Now that Christmas is over, I’m thinking of some seasonal truths I want to take with me into the new year. There are (of course) some standard old saws about over-indulgence, and children liking the boxes presents came in as much as the gifts, and how to keep Christmas all year long in your heart. I’m not there this year, friends! After feeling smug about our healthy family for the past years, kindergarten hit and it has been plague after plague of infectious ills. We have been too busy with too much fun and I’m tired. Although I have enjoyed Christmas mightily, the following seasonal truths will carry me through the process of un-Christmasing our home this year.
- If I didn’t get a Christmas card out by Christmas Day, I should stop telling myself I’ll do a New Year’s card instead. Not happening. Only one person I know sends out a New Year’s card and I am lucky enough just to receive it.
- If an ornament or other holiday doodah is “kinda” broken, I should do it the honor of properly disposing of it. Every time I see it I’m sad it is experiencing demise, feel guilty I didn’t wrap it in bubble wrap all these years, and think up ways to repair or salvage it next year that I will never follow through with. I need to put us both out of our misery and chuck it. Ditto “kinda” working light strings. Chuck ‘em!
- I am training my kids to be either consumers or stewards of the world around them. If I would rather they become stewards, I should engage and involve them in the “one in one out” policy for new toys. For each item they unwrapped for Christmas, they should find another like item to donate. I’ll make it easy and get them a box to fill up.
- Volunteering fills my heart up any time of year, but it is easiest to do it at Christmas time. Why is that? If I want to experience the immediate education that serving others brings me, I need to plan to do that monthly instead of just during the holidays. Everyone benefits from serving anyone in a volunteer capacity. The quickest way to appreciate my little house and life is not to improve upon it, but to improve someone else’s life, even just a little tiny bit.

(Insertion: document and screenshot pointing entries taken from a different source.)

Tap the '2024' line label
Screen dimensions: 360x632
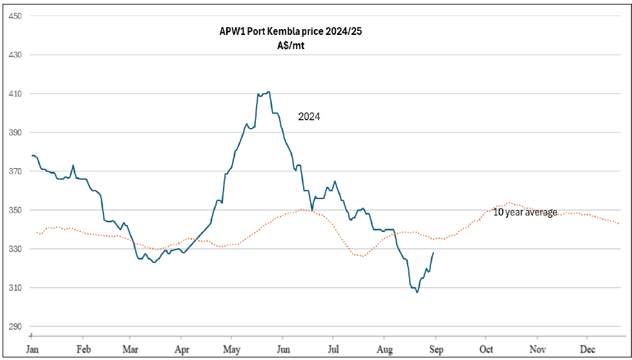[309, 117]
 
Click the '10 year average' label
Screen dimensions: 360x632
[525, 212]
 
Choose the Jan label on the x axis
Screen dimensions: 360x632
[32, 349]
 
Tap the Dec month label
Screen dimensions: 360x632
[587, 349]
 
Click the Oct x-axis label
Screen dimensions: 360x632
[486, 349]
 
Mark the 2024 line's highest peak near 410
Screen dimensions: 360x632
[268, 92]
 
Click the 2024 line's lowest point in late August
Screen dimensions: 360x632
[417, 293]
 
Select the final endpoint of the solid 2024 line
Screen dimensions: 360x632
[433, 253]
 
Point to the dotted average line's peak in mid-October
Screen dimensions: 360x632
[509, 202]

- Holiday Hangovers Happen. Too much joy, too much food, too many parties and celebratory moments leave most of us feeling a little blue. Sure, we’ve got New Year’s, but if you have little bitty kids, well you don’t really have New Year’s anymore, do you? To help with my holiday hangover, I think I will make a plan to fully engage with the world this next year. I’ll exercise more….every day! I’ll eat less junk and more fruits and veggies…I’ll cuss less. I’ll follow #4 and volunteer monthly (…what?...oh… I guess these do sound like New Year's Resolutions. Umm….)

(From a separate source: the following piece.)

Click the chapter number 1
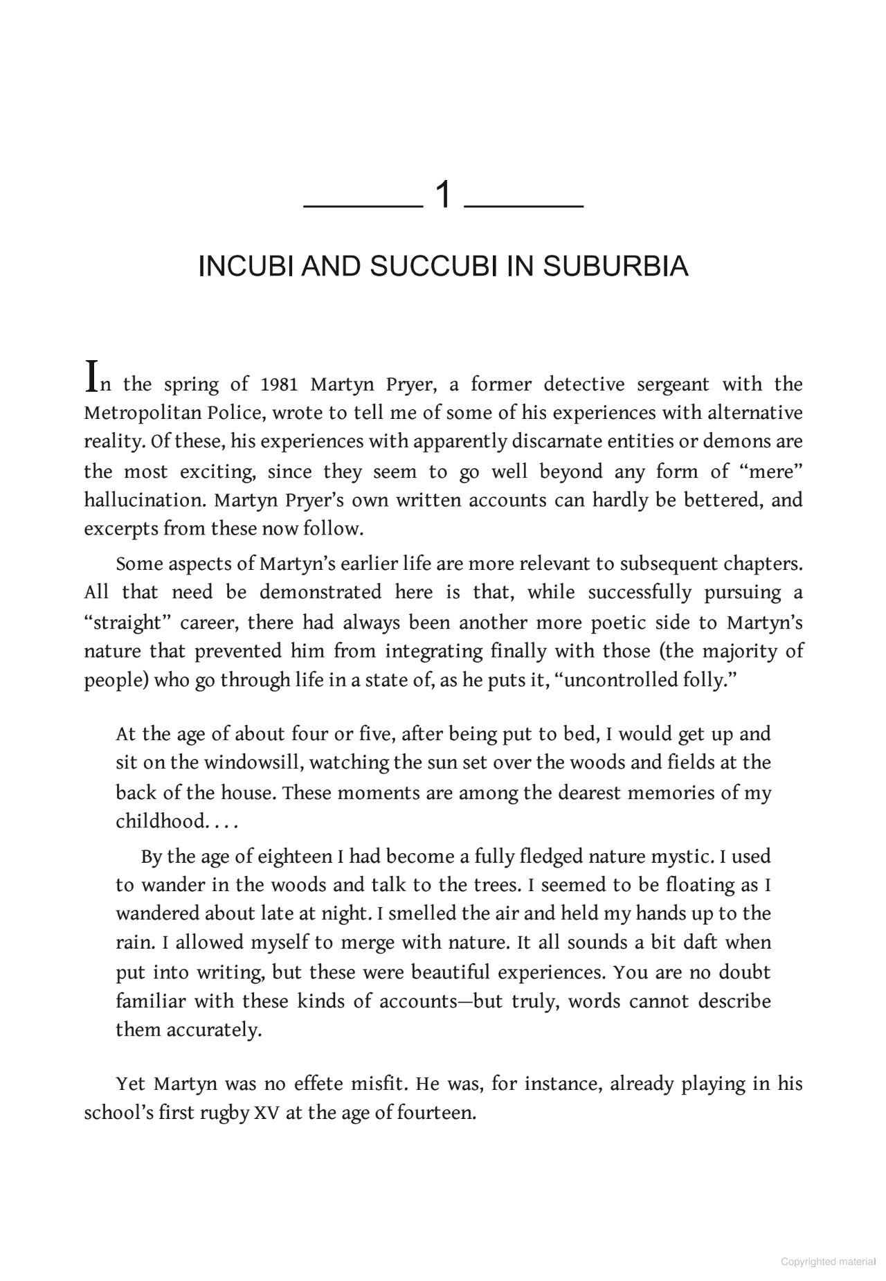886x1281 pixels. point(443,196)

New Year's resolutions serve a purpose but are rarely followed to the satisfaction of the individual. We like newness and we like the idea of change. In making New Year’s resolutions we solve number five, the Holiday Hangover, if we plan to be better people this next year by number four: volunteering! We find ways to express our desire to (number three) be better people, better stewards of our lives and families, we vow to be more proactive, say by (number two) chucking those bloody Christmas string lights that barely work and we plan to (number one) simplify our lives by removing the clutter of things that no longer delight or better us as people!

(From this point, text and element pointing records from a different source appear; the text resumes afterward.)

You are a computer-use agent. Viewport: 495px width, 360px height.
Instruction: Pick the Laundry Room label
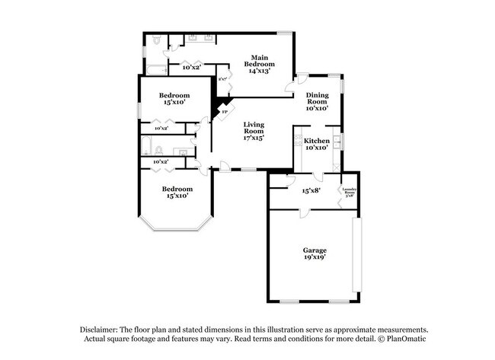350,191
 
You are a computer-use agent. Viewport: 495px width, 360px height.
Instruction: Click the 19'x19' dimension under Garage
315,257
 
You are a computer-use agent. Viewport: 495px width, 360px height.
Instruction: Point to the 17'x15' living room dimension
254,139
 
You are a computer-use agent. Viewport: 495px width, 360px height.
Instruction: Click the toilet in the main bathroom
155,45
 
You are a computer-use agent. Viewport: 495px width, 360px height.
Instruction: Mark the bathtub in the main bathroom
155,71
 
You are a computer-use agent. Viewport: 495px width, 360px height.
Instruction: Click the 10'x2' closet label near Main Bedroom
191,68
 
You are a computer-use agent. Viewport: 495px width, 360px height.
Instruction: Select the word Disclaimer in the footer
101,328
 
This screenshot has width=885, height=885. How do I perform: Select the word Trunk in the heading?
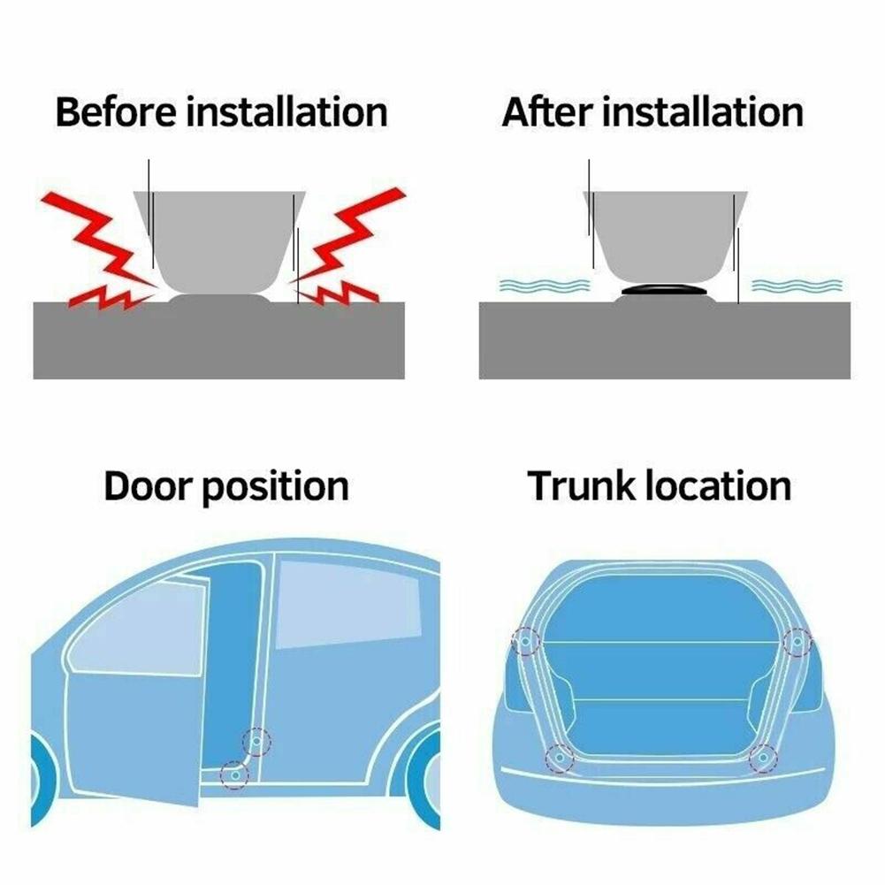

Maybe all I need to do after Christmas is start my New Year's resolutions! Maybe then I won’t feel such a longing for more Christmas carols, some actual snow, and one more present I wanted but didn’t get. Maybe these seasonal truths should be set aside until next year. I’m going to go work on my New Year’s resolutions. After I pack up a few more decorations…I can probably repair this one next year. *yawn* Or maybe…just a post Christmas nap?